With respect to the Risk Appetite Framework required under the guidance, the Revised Guideline notes that all operational, financial and corporate policies, practices and procedures of the FRFI should be “guided” by the Framework, rather than, as in the Current Guideline, “support” the Framework.
The requirement in the Current Guideline for the Board to establish a Risk Committee “depending on the nature, size, complexity, and risk profile of the FRFI” has now been replaced by unqualified obligation to establish a Risk Committee.
The Current Guideline’s requirement that the CRO should provide an objective view to the Risk Committee, and the Board has been rephrased as being provided to the Risk Committee or the Board, as appropriate.
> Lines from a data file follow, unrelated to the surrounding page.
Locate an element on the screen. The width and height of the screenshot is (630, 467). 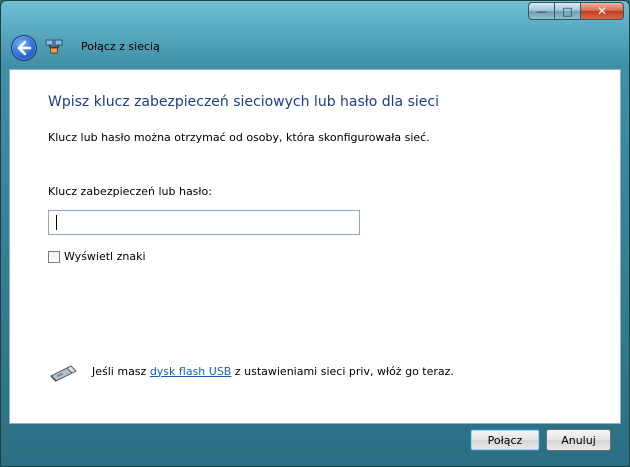
usb-flash-drive-icon is located at coordinates (64, 374).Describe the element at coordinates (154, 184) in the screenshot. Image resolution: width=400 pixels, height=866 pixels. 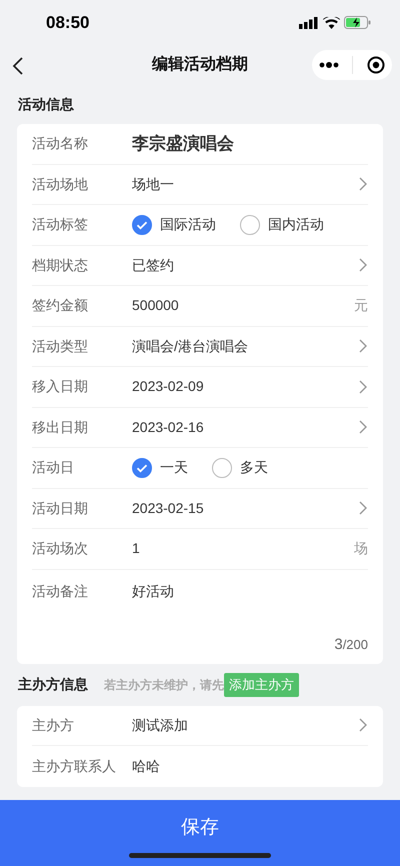
I see `field-value: 场地一` at that location.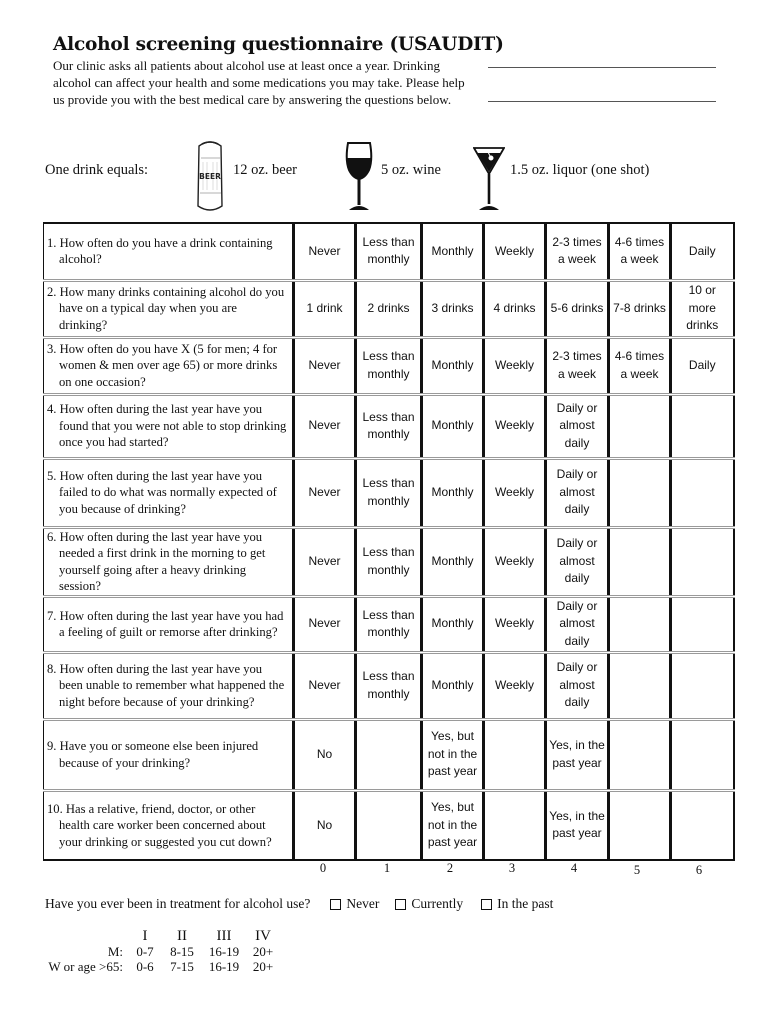 The height and width of the screenshot is (1024, 770). I want to click on zone-row-men: M: 0-7 8-15 16-19 20+, so click(160, 952). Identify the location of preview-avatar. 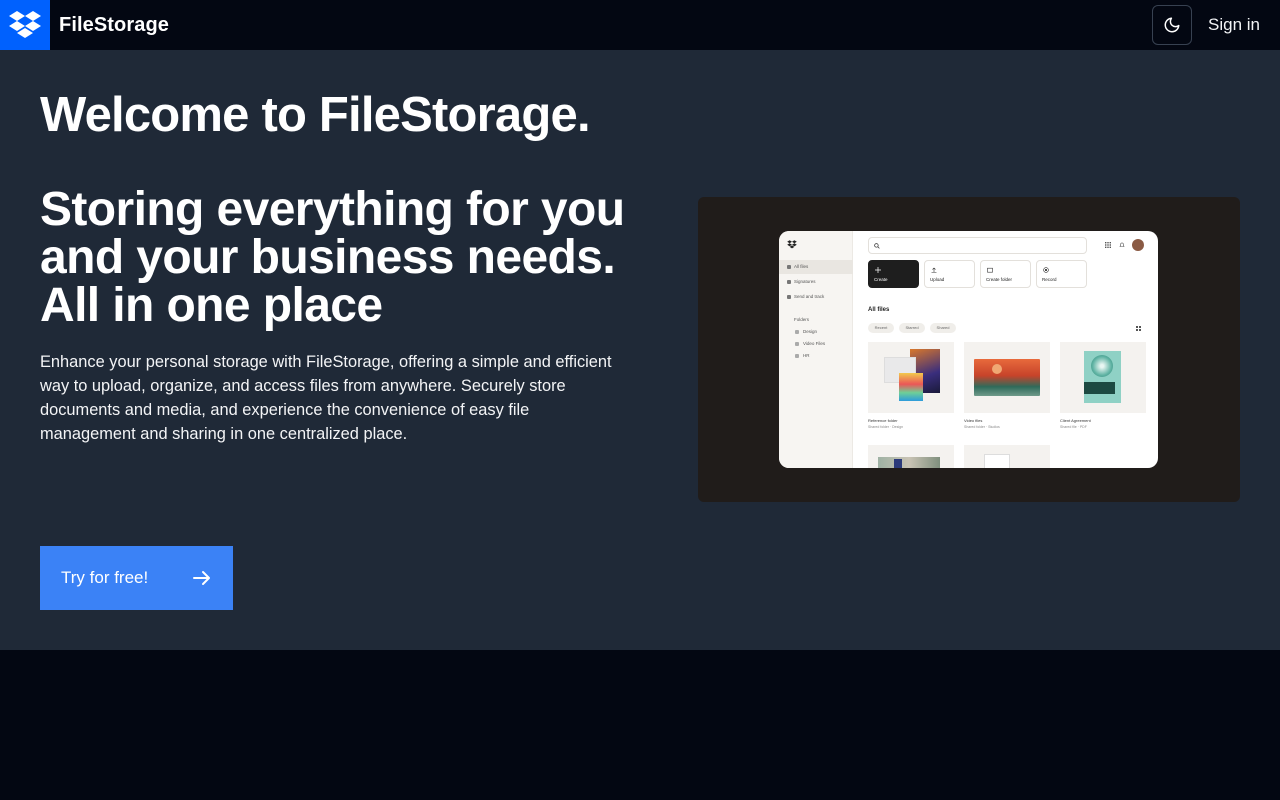
(1138, 245).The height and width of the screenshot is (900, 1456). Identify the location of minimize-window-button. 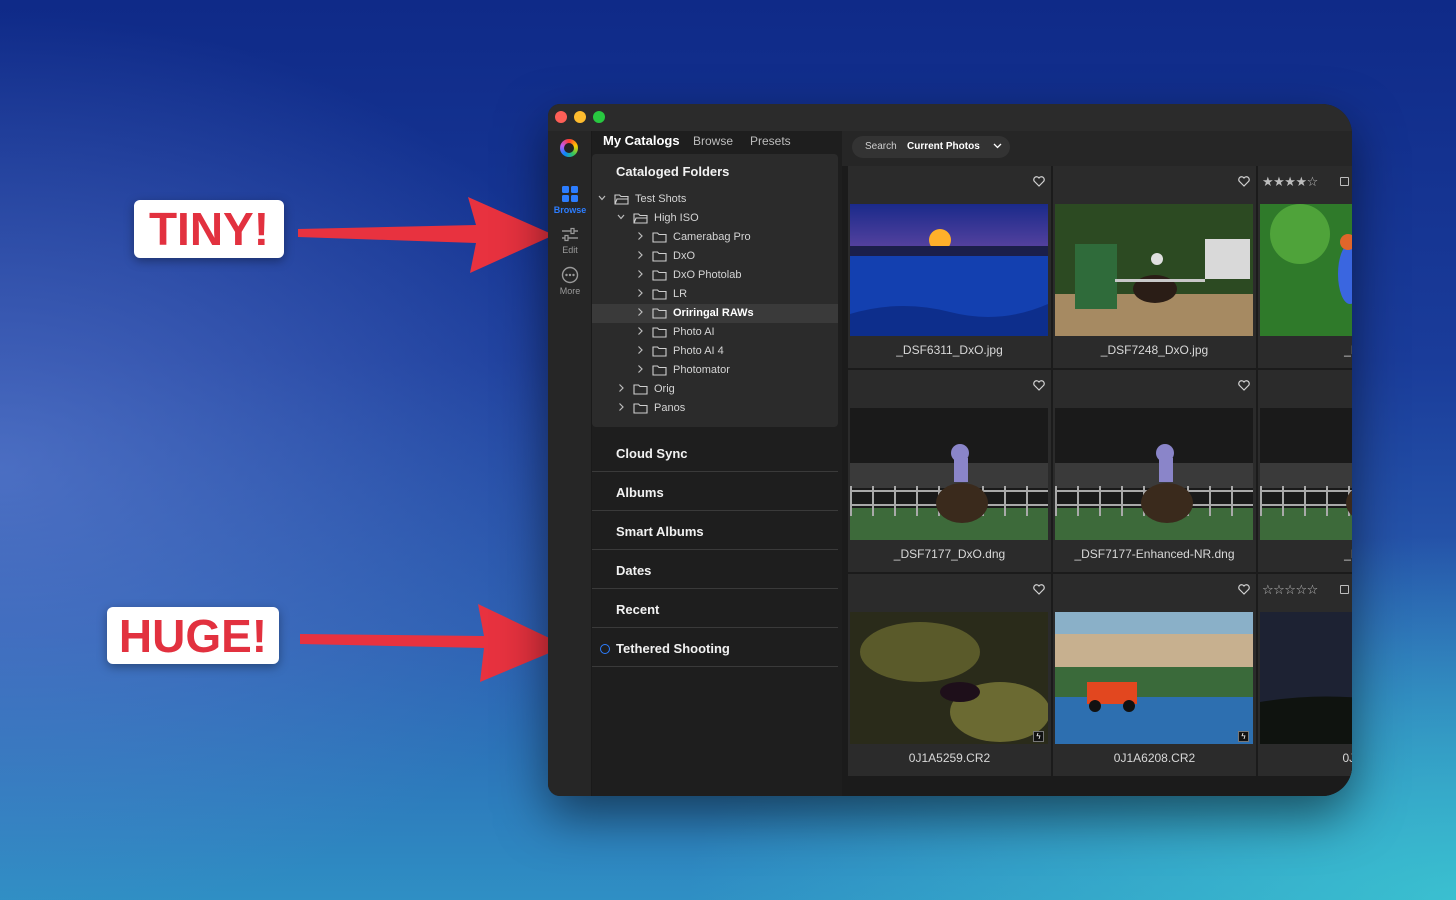
(580, 117).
Also deleted is the expectation that the Board and Risk Committee should periodically seek assurances from the CRO and risk management function about the objectivity of risk management information and analysis provided by business lines.
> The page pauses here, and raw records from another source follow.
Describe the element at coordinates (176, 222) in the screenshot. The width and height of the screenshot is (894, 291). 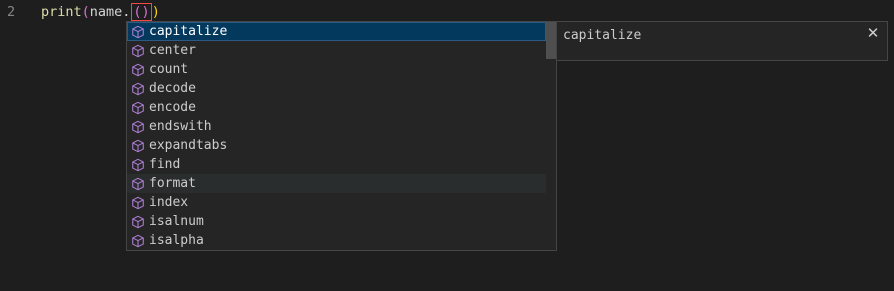
I see `suggest-item-label: isalnum` at that location. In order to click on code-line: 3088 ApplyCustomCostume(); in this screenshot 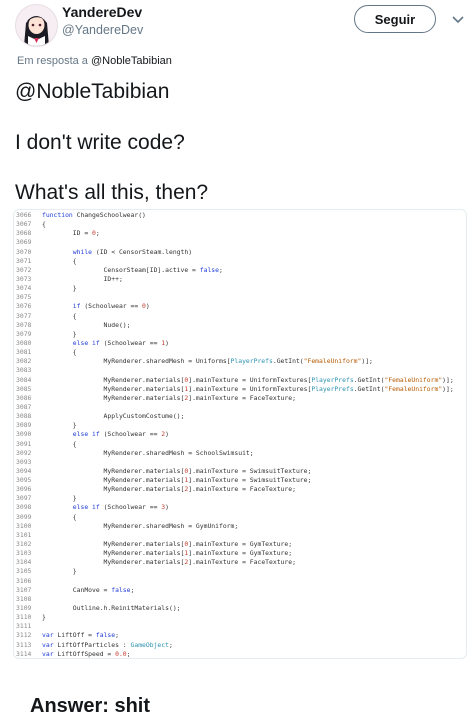, I will do `click(99, 416)`.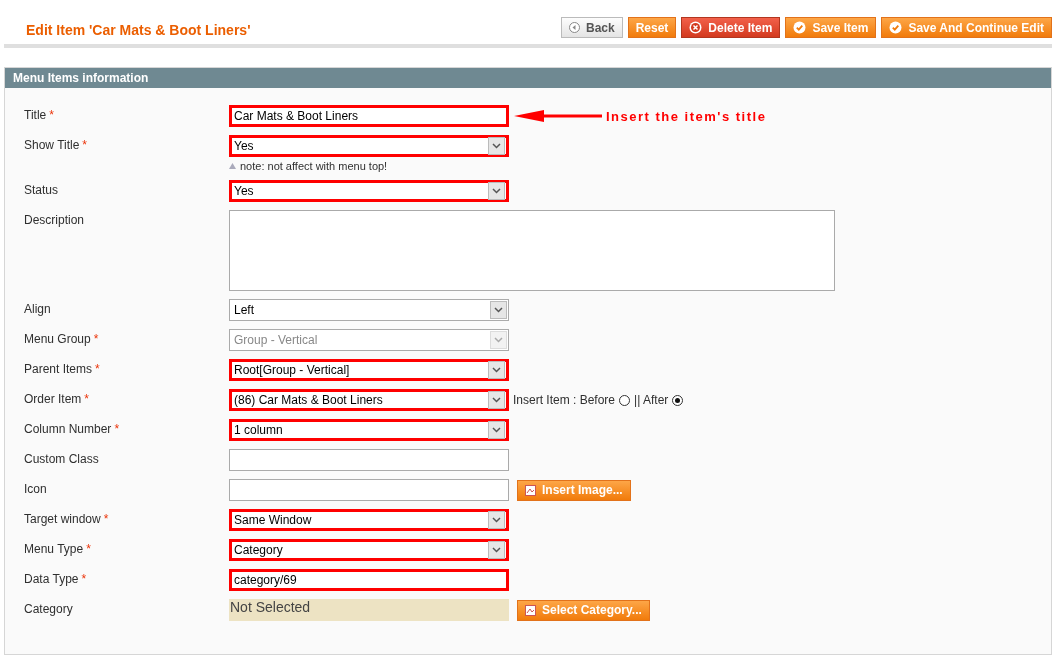 This screenshot has height=656, width=1054. Describe the element at coordinates (369, 550) in the screenshot. I see `dropdown: Category` at that location.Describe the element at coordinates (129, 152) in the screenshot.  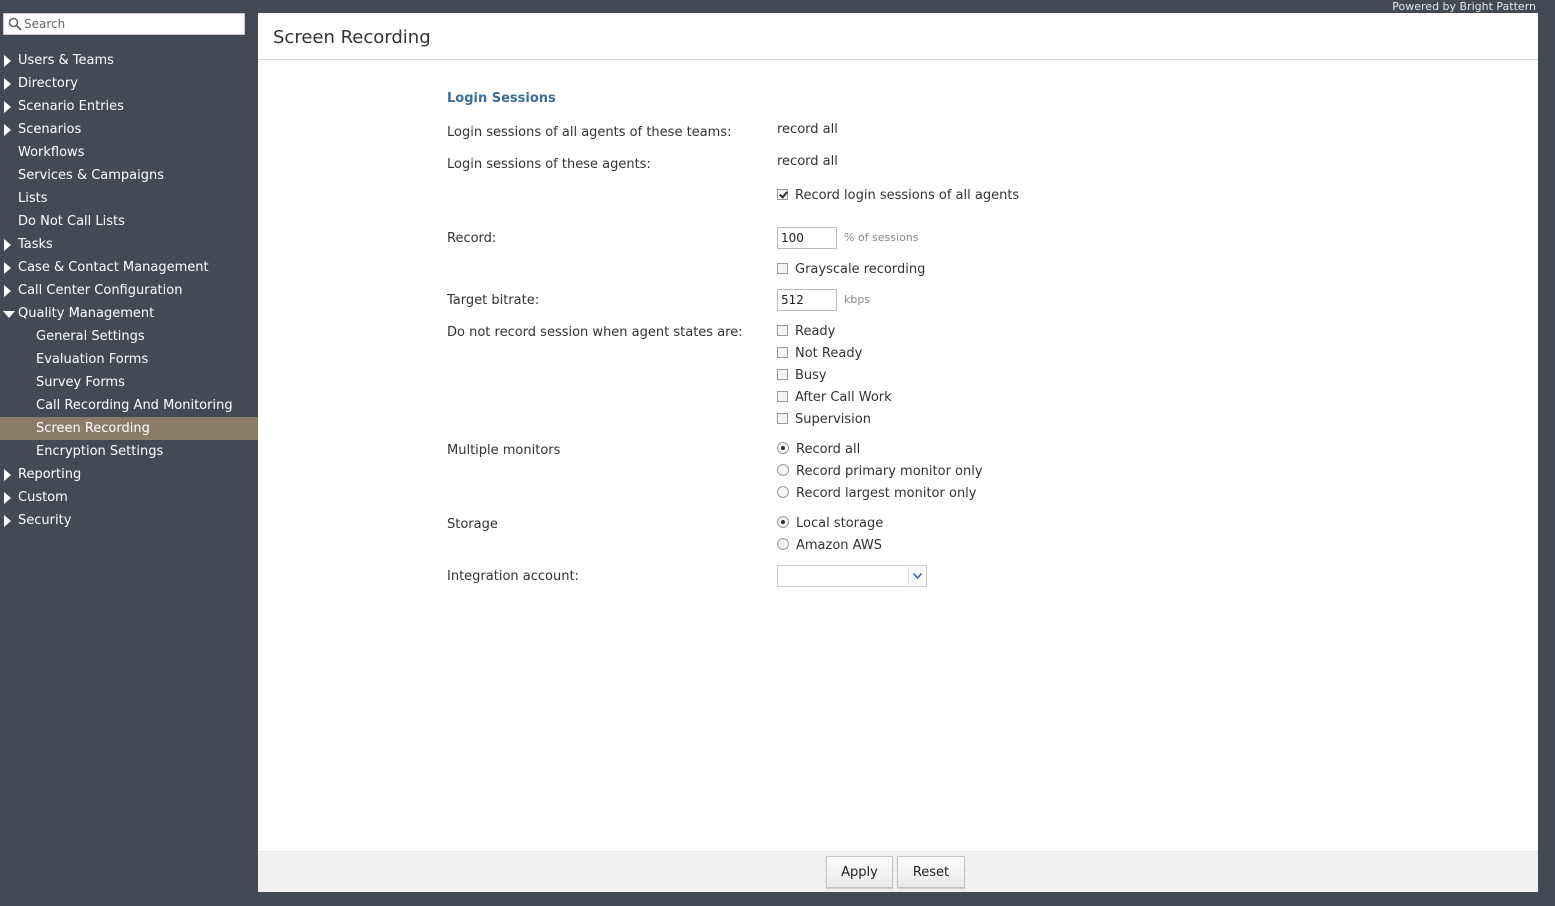
I see `sidebar-item-workflows: Workflows` at that location.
The role of the Audit Committee
A new expectation is included that there should be a reasonable representation of key competencies on the Audit Committee, notably relevant financial industry and risk management expertise.
Overall, the commentary on the role of the Audit Committee has been significantly reduced and streamlined, with the remaining expectations being much less prescriptive than in the Current Guideline.
Supervision of FRFIs
The commentary in the Current Guideline that OSFI supervises FRFIs to assess their “condition” has been revised to refer to their “financial condition”.
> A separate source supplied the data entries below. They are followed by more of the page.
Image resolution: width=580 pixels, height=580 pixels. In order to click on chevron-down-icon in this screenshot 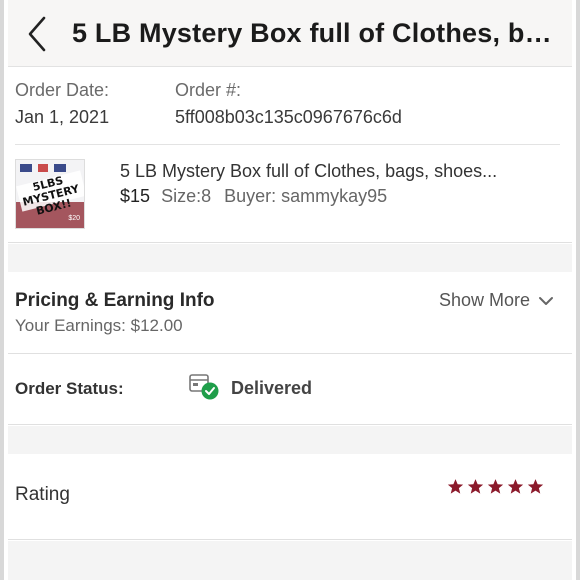, I will do `click(546, 300)`.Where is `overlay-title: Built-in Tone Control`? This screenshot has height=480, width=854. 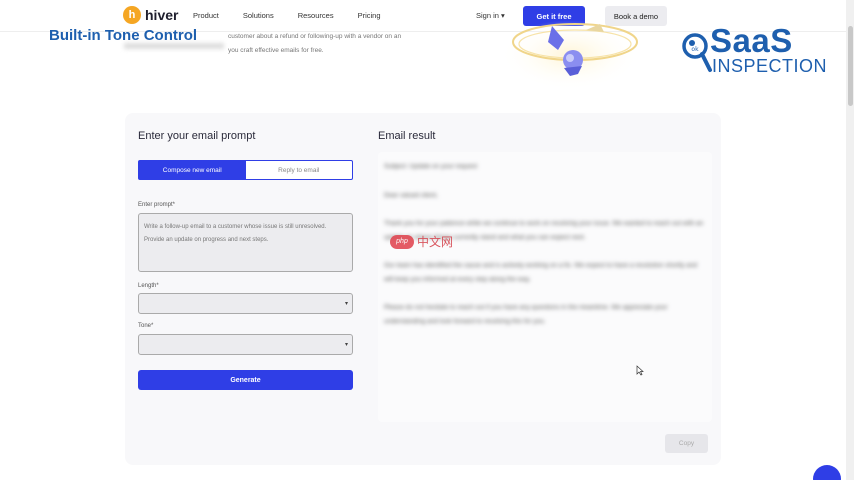
overlay-title: Built-in Tone Control is located at coordinates (124, 36).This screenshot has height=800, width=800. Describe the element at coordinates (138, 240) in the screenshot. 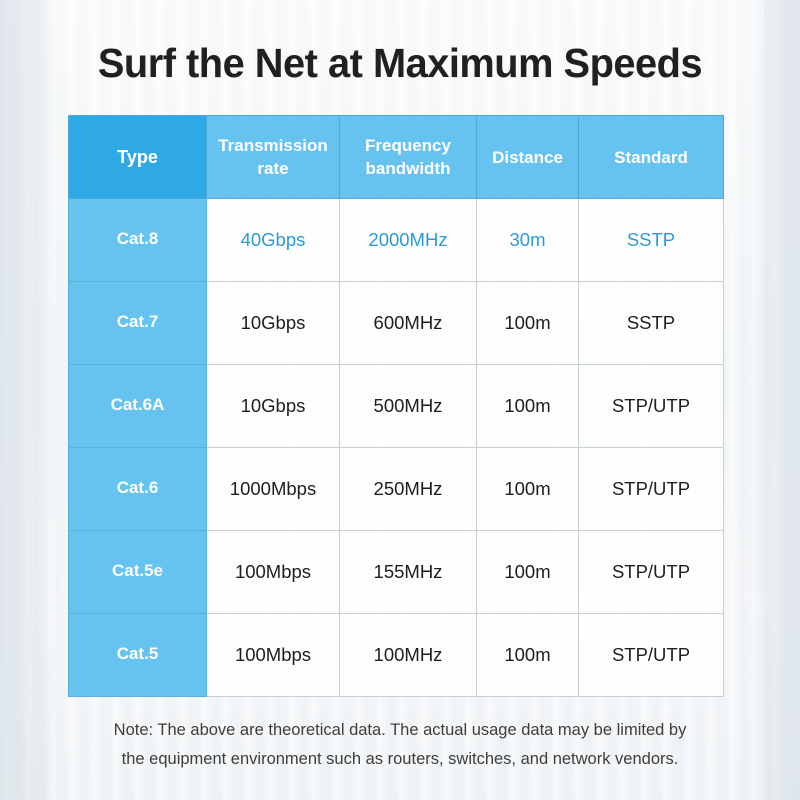

I see `cell-type: Cat.8` at that location.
Expectations of the Board with respect to the results of OSFI supervisory work and regulatory findings identified by the regulators have been condensed.
OSFI’s expectations with respect to nominations to the Board or appointment of senior management have been significantly abbreviated from a freestanding advisory into just a few sentences in the Revised Guideline in which OSFI notes that it “recognizes that FRFIs make independent decisions regarding such nominations . . . in the course of conducting their day-to-day business”. The requirement to notify OSFI of proposed changes has now been reframed to apply more loosely “as early as possible” in the process, and that the selection process and criteria should be transparent to OSFI, with information about the experience and character of candidates being provided to OSFI. As noted above, upon the finalisation of the Revised Guideline, OSFI will retire its current Advisory on Changes to Membership of the Board and Senior Management.